Ready to get growing? Watch our YouTube Series or read the following article to learn more about transplanting cannabis seedlings into jiffy pellets.

Step #1: Soak Jiffy Pellets

Jiffy’s are small, cost-effective, compressed peat pellets. Because of their size and highly porous nature, Jiffy pellets are ideal for germination. Begin the process by preparing a nutrient solution of B vitamins and water. B vitamins reduce plant stress during transition phases of growth, promote root development, and usually contain absorbable elements like potassium. About 2 liters or half a gallon of water will be sufficient for hydrating four Jiffy Pellets.

After the nutrient solution is prepared, toss your Jiffy pellets in to soak. Wait 5-10 minutes for the Jiffy’s to adequately absorb the nutrient solution. You can check if your Jiffy’s are prepared by gently squeezing the outside of the pellet. If any pieces of peat haven’t been loosened, place them back into the nutrient solution for another 5 minutes.
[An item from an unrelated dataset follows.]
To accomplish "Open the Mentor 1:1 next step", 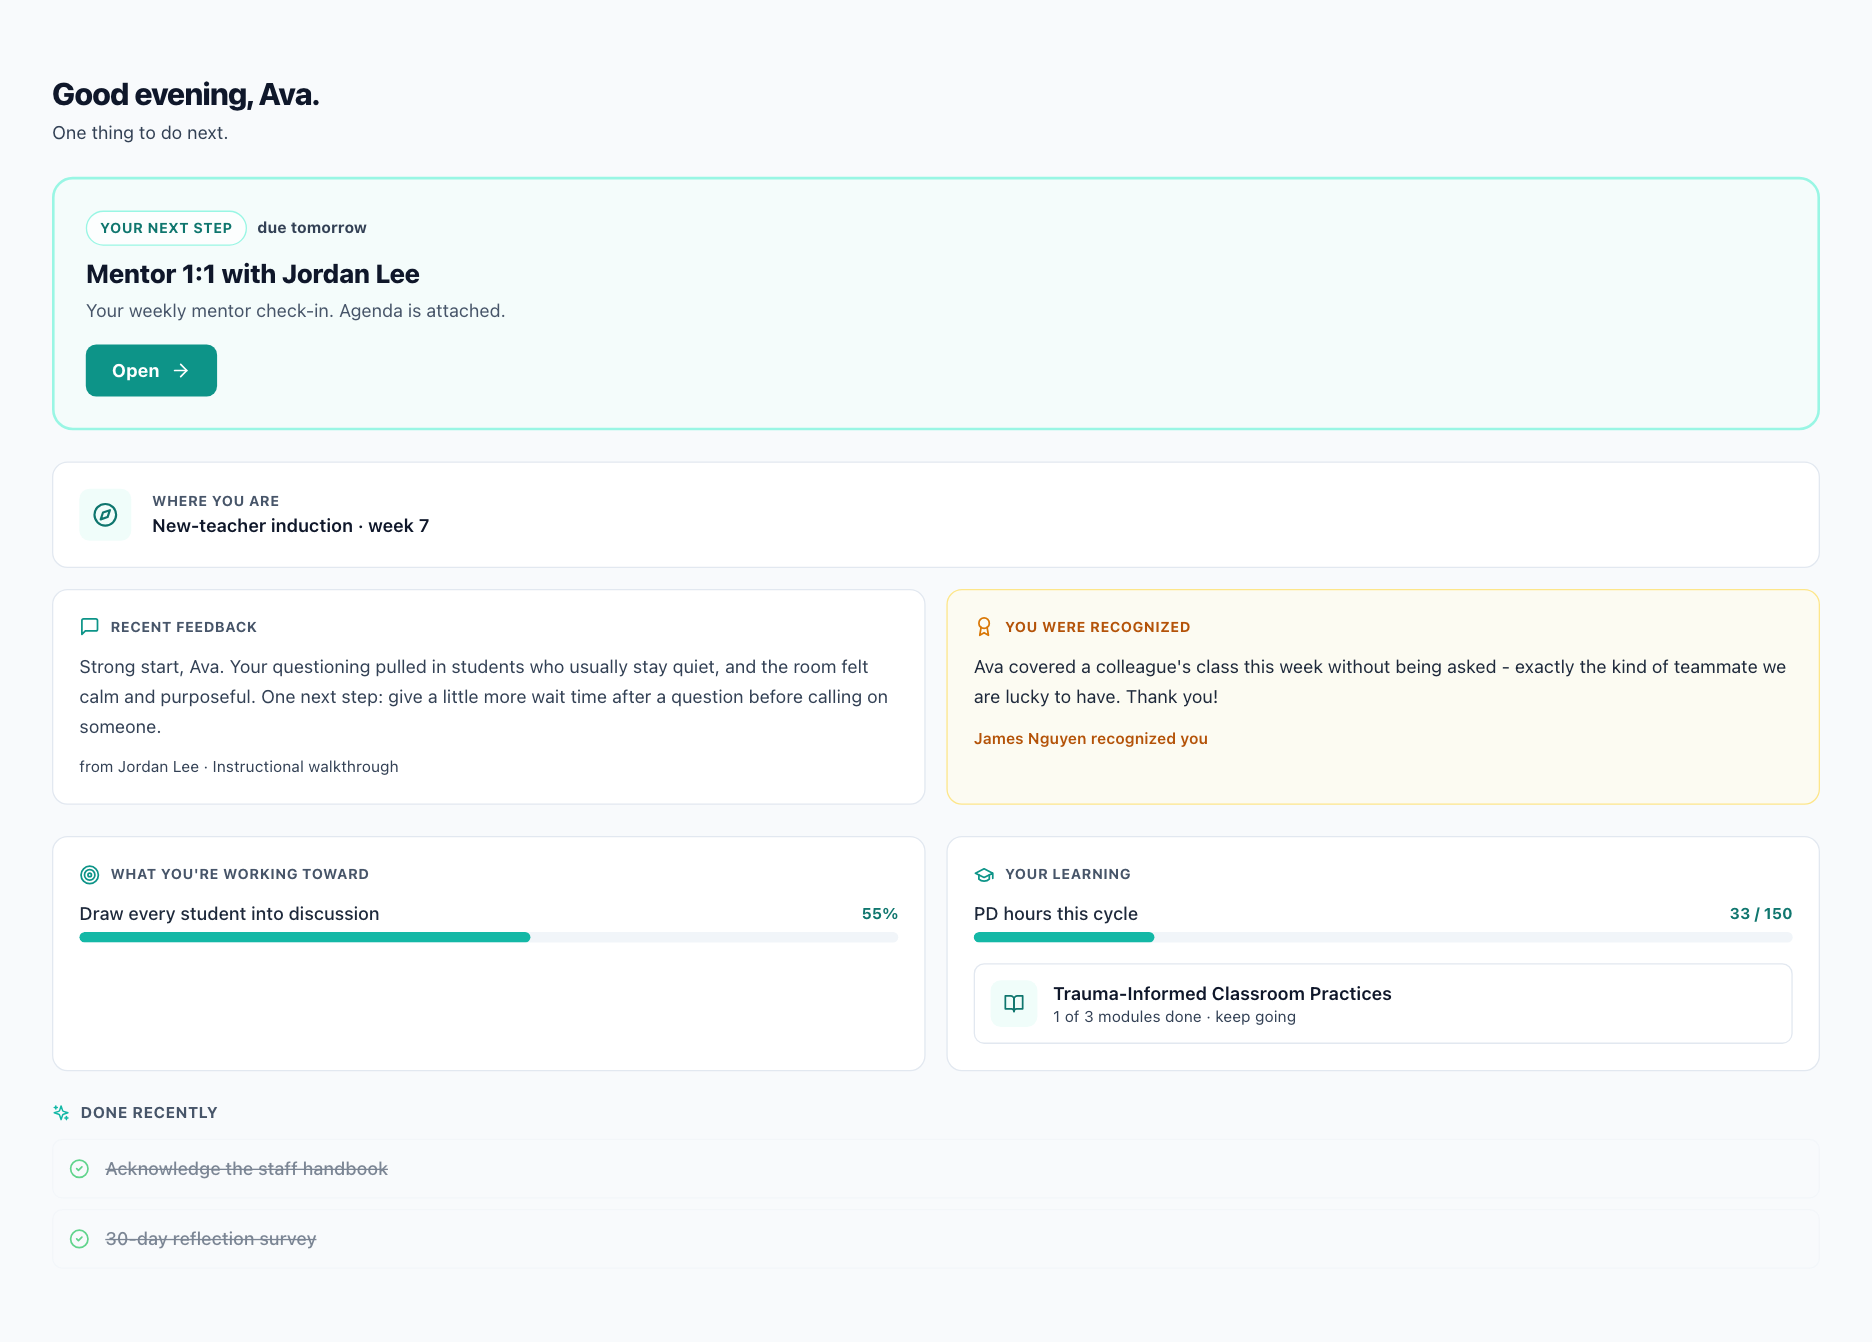I will (x=151, y=371).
Once the Jiffy pellets are thoroughly soaked, gently wring them out and place them to the side. Like the paper towel method, the goal of this process is not to bog down your seedlings with a soaking wet environment, but rather provide them with a moist, dark area, with high levels of humidity.
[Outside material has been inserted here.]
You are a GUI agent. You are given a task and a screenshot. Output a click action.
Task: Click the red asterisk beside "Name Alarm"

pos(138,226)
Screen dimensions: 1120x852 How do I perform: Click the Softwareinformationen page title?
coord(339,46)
Step #2: Transplanting Seedlings Into Jiffy Pellets

Examine each sprout: if the taproot is at least ¼” long, they are ready to be transplanted into jiffy pellets. Carefully take each seedling and place them in their respective pellet with the taproot facing down. Tweezers may be useful in this task, as long as they have been sanitized beforehand with boiling water, alcohol or hydrogen peroxide. Finally, gently cover the seed shell in a small amount of soil. Do not compress any of the topsoil covering the seed. The point of layering the shell in soil is just to provide your germinating seeds with an adequate amount of darkness and humidity.
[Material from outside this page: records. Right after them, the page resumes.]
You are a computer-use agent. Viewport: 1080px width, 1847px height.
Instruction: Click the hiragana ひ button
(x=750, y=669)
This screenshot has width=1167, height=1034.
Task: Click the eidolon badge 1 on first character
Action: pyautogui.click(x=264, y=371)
Step #3: Place Seedlings in a Germination Tray and Dome

Take your expanded jiffy pellets and place them in a standard 10” x 20” germination tray. Then, cover them with an appropriate 4” or 7” humidity dome. Since your seedlings will be living in this tray for the next 10-14 days, there are several tools available to help manage and control the environment. A light source, heating mat, and digital thermometer/hygrometers are just a few examples of tools needed to stabilize the environment within this tray. Here are some of the features of each piece of equipment:

Lighting:

Choose a low-wattage, low-intensity light source. T5 fluorescents or LED lighting is a great option to consider. At this stage, the light source is only there to encourage upward movement, not vigorous growth.

Heat Mat:

A heating mat’s purpose is to raise the temperature of a small space to an adequate level. Especially during the colder seasons, a heating mat may be essential for providing your seedlings with a constant temperature of at least 70 degrees Fahrenheit (21C). Also, consider purchasing a heat mat temperature control gauge to maximize the efficiency of your tools.

Digital Monitors:

The purpose of a digital thermometer/hygrometer is to measure the constant temperature and humidity of a given space. Some monitors even come with extended probes, allowing you to measure the temperature/humidity of specific sections of the humidity dome. For the best outcome, attempt to keep your seedlings in an environmental range of 70-75 degrees Fahrenheit (21-24C) and a minimum 70-80% relative humidity

Step #4: Set It, But Don’t Forget It

Over the next few weeks, your seedlings will begin to develop a root zone that will spread through the jiffy pellet. Also, the “true leaves” of your seedlings will begin to appear. Unlike the “sucker leaves” which first emerge from the seed shell, true leaves will be much larger, resemble typical cannabis leaves, and indicate future growth, progression and plant establishment.

This period of growth will be slow: in some cases, the transition period can take up to 14 days. So, don’t worry if you can’t see measurable growth overnight. Set your plants up for success, leave them be, but don’t forget them. Monitor your tools, control levels of temperature and humidity, and if necessary, spray your plants with a light solution of B vitamins or liquid seaweed solution. Be patient and soon enough, your seedlings will be ready to continue growing as established plants during the vegetative stage.